Beginning at the line with "You are a GUI" in the records below, return each line up to and including the last, exactly as it stands, but not the pictures.

— Dataset items —
--------------------

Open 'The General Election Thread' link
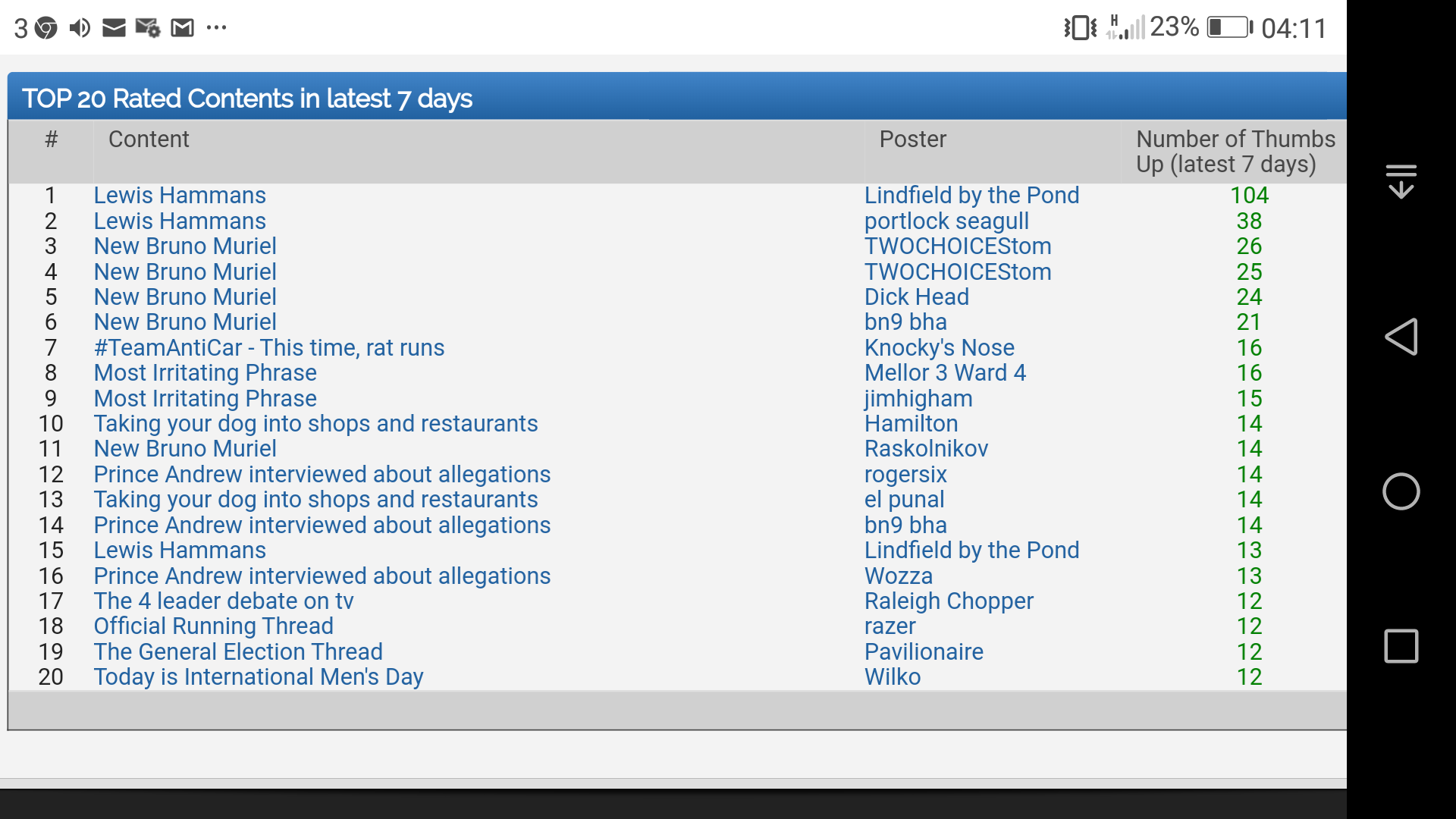Viewport: 1456px width, 819px height. point(238,652)
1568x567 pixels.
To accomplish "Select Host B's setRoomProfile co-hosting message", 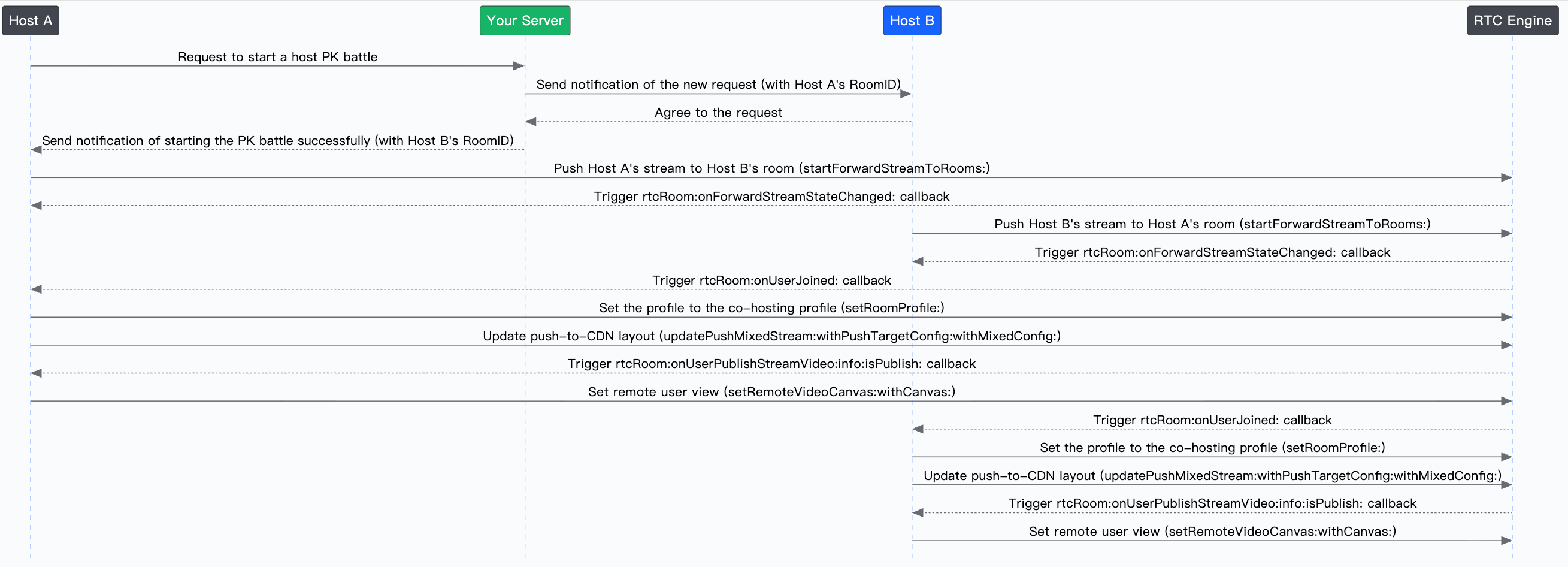I will [x=1212, y=448].
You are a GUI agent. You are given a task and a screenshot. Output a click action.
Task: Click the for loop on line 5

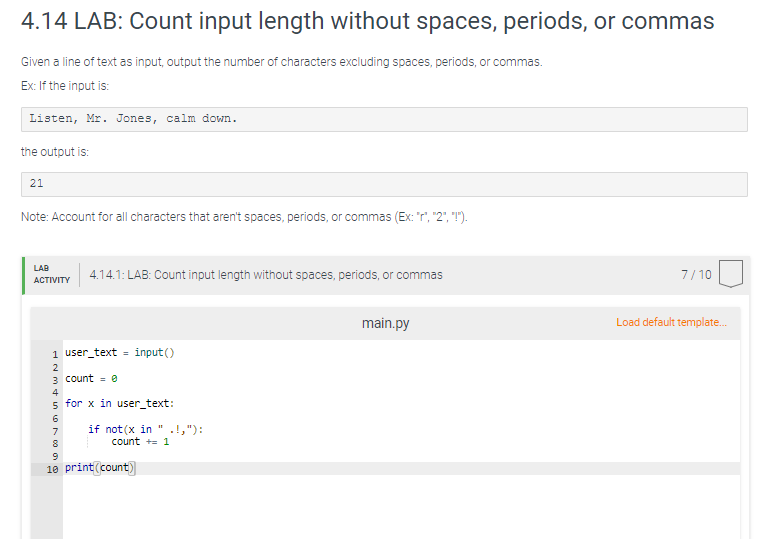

--------------------

— Solved problem —
You are a GUI agent. You are given a task and a screenshot. Output a click action.
Task: Click the for loop on line 5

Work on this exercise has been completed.